Par Noémie Allard-Gaudreau, Ann-Julie Durocher, Sébastien Guertin, Catherine Lemarier-Saulnier, Élise-Laurence Pauzé-Guay, Maxime Pronovost, Jessica Rioux-Turcotte, Carol-Ann Rouillard, Cathy Simon et Sofia Tourigny
L’expression culture du viol vous dit peut-être quelque chose, mais qu’en est-il réellement?
La culture du viol c’est se taire face à des situations qui ne devraient pas exister dans une société!

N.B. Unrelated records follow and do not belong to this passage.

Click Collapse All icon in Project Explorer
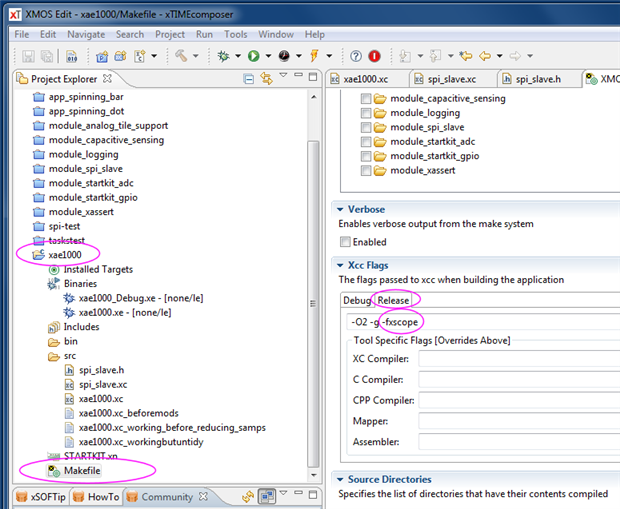 tap(248, 79)
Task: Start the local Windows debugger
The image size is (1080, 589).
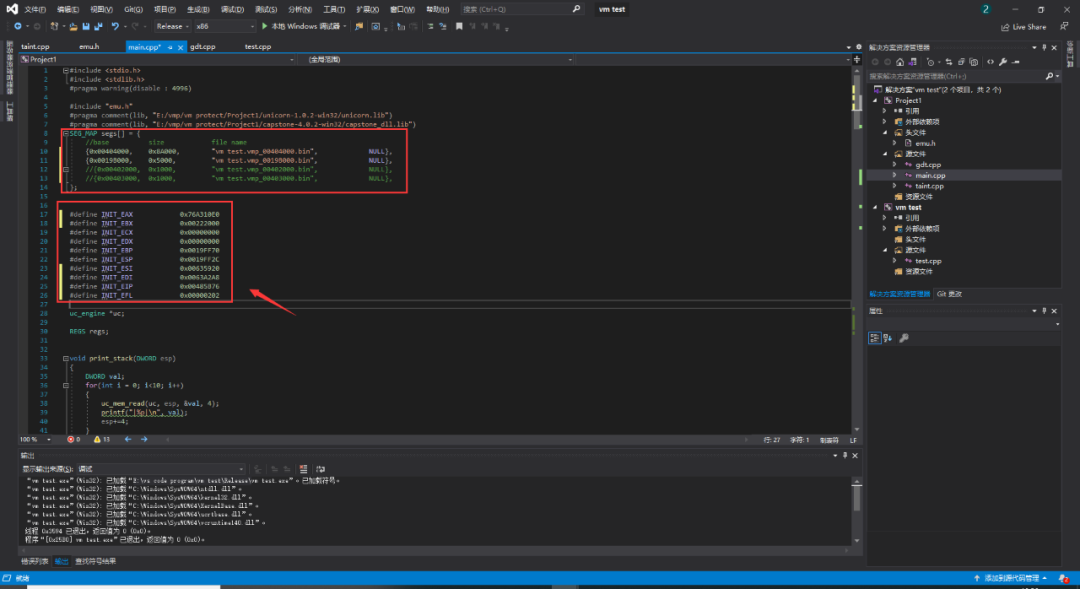Action: 303,26
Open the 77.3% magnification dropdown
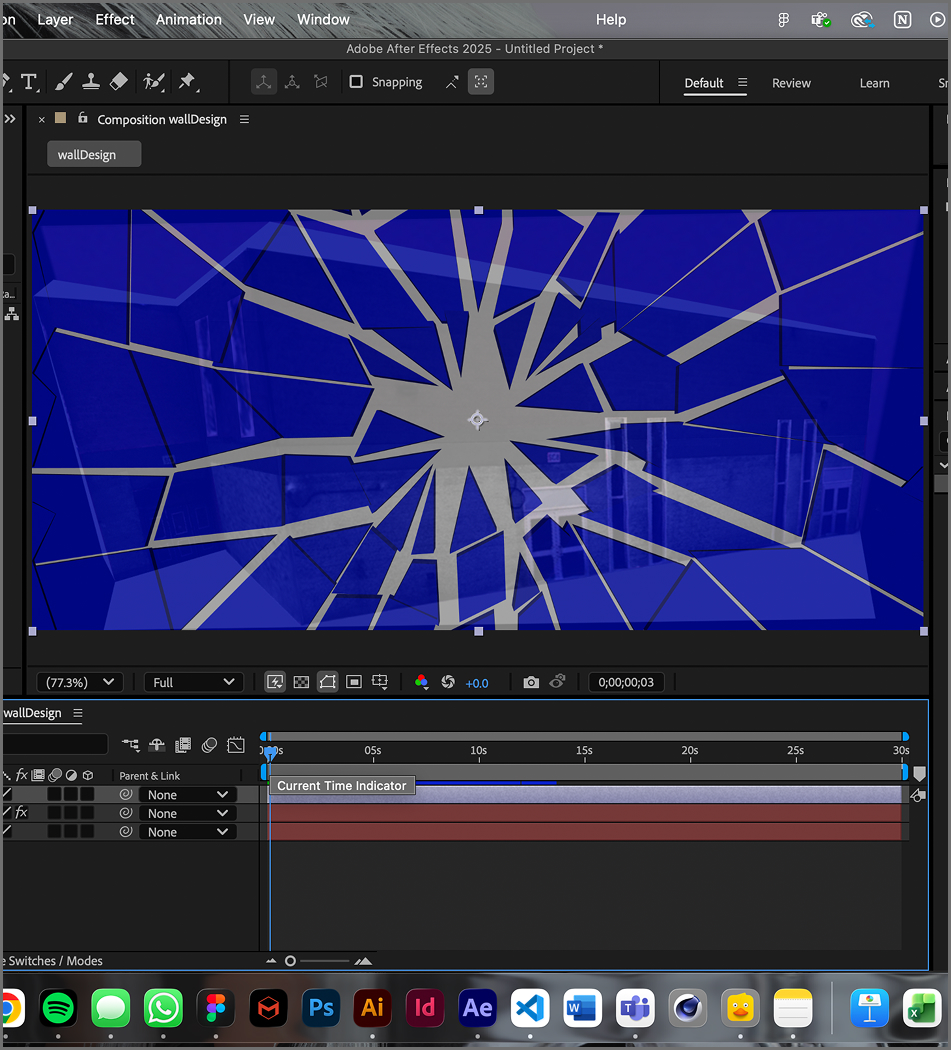 (79, 681)
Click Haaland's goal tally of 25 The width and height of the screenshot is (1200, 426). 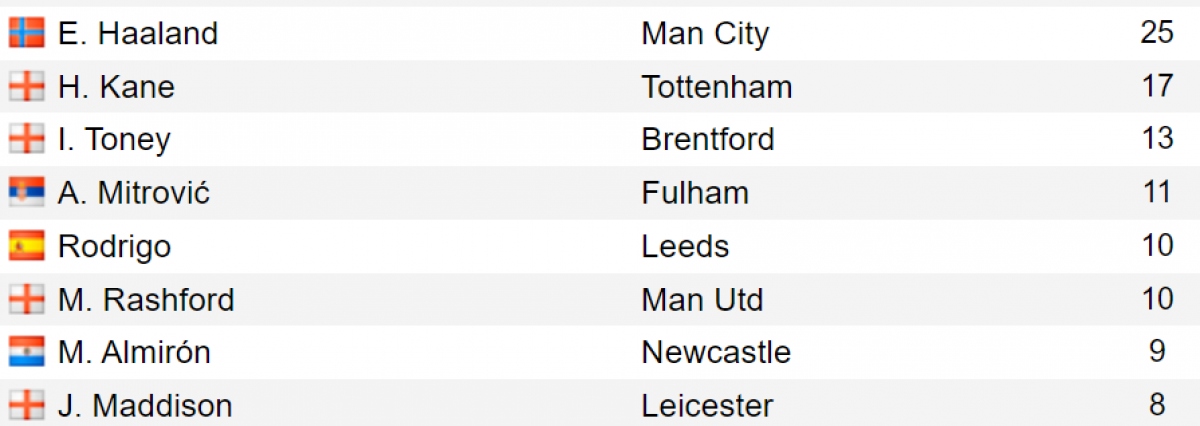[x=1157, y=32]
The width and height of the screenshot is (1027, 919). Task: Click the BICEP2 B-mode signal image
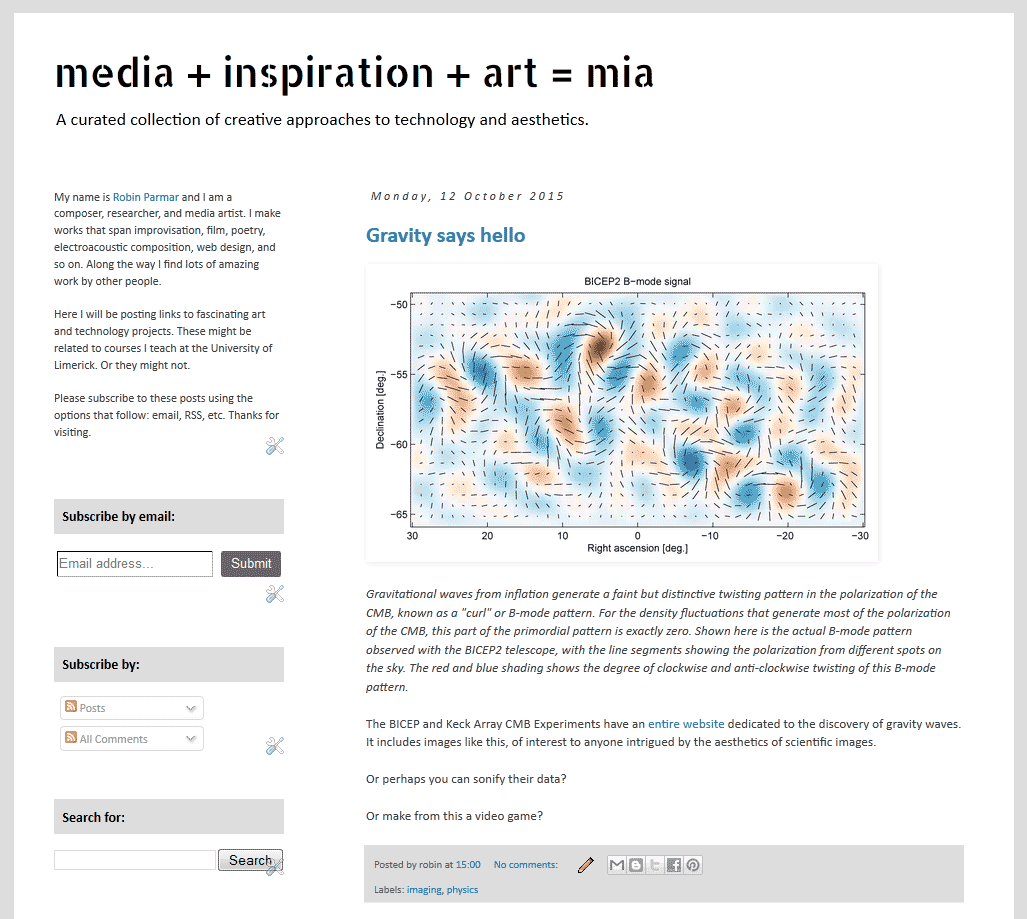click(x=622, y=413)
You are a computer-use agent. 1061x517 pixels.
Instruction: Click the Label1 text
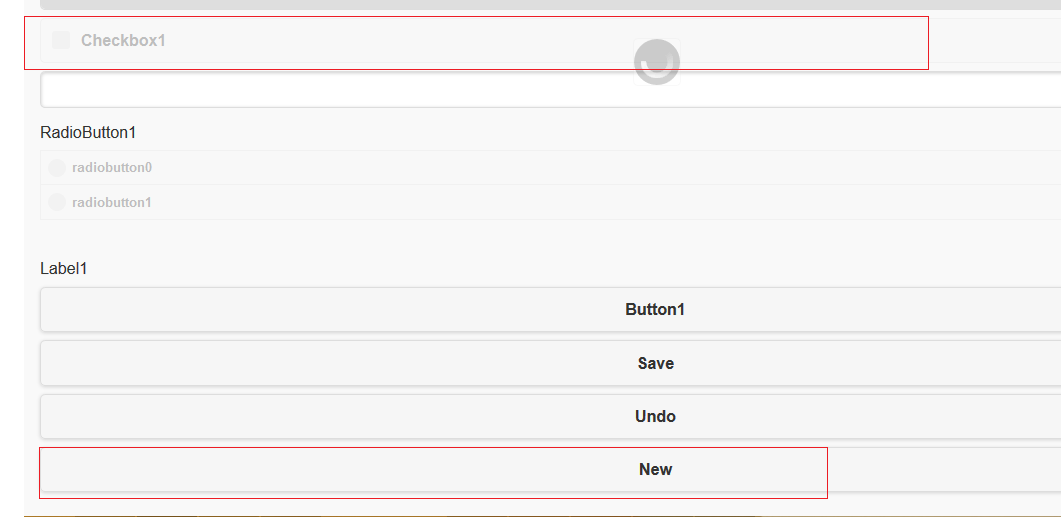64,268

La culture du viol c’est supposer que la fille qui s’habille sexy veut le faire avec tout le monde, comme si elle ne pouvait pas décider avec qui elle a envie de passer la nuit.
La culture du viol c’est baisser les yeux, regarder ailleurs, faire comme si on n’avait pas entendu le gars nous dire à quel point on a un beau cul.
La culture du viol c’est rire machinalement des blagues de viols sous prétexte que l’Osti d’jeu, c’est juste un jeu, voyons!
La culture du viol c’est reculer juste d’un pas au cas où le mec dans l’autobus cherche encore à frôler nos fesses avec sa main.
La culture du viol c’est d’avoir appris dès ton plus jeune âge à changer de côté de rue parce qu’un groupe de gars marche en sens inverse devant toi.
La culture du viol c’est se sentir mal de demander au doorman d’intervenir, car un imbécile est, disons, trop insistant.
La culture du viol c’est de ne pas rendre public le nombre d’agressions sexuelles sur les campus universitaires pour préserver l’image des institutions.
La culture du viol c’est cette culture de silence et de culpabilisation!
Vous pensez peut-être qu’on exagère, qu’on est juste des féministes frustré-e-s, qu’on dramatise et qu’on n’a pas le sens de l’humour. Les chiffres disponibles nous donnent malheureusement raison.
Au Québec, une femme sur 3 a été victime au moins une fois dans sa vie de violence sexuelle depuis l’âge de 16 ans [1].
Seulement 5 à 10 % des viols sur des femmes majeures font l’objet d’une plainte officielle. De ce pourcentage, seulement 2 à 3 % des agresseurs sont condamnés [2].
C’est donc au moins 90 % des agressions sexuelles qui ne sont pas dénoncées laissant les agresseurs libres et les victimes tenues au silence.
Dans ce contexte, comment se fait-il qu’un party universitaire organisé par plusieurs associations étudiantes puisse porter le nom «Sauf une fois au chalet!».Cette expression qui fait référence à la vidéo tristement célèbre sur YouTube [3] d’un homme de 93 ans qui, alors qu’il est reconnu coupable d’inceste sur ses filles, dit à TVA : «je ne suis pas coupable, j’ai jamais couché avec mes filles, j’ai jamais battu mes filles, j’ai jamais touché à mes filles, excepté une fois au chalet».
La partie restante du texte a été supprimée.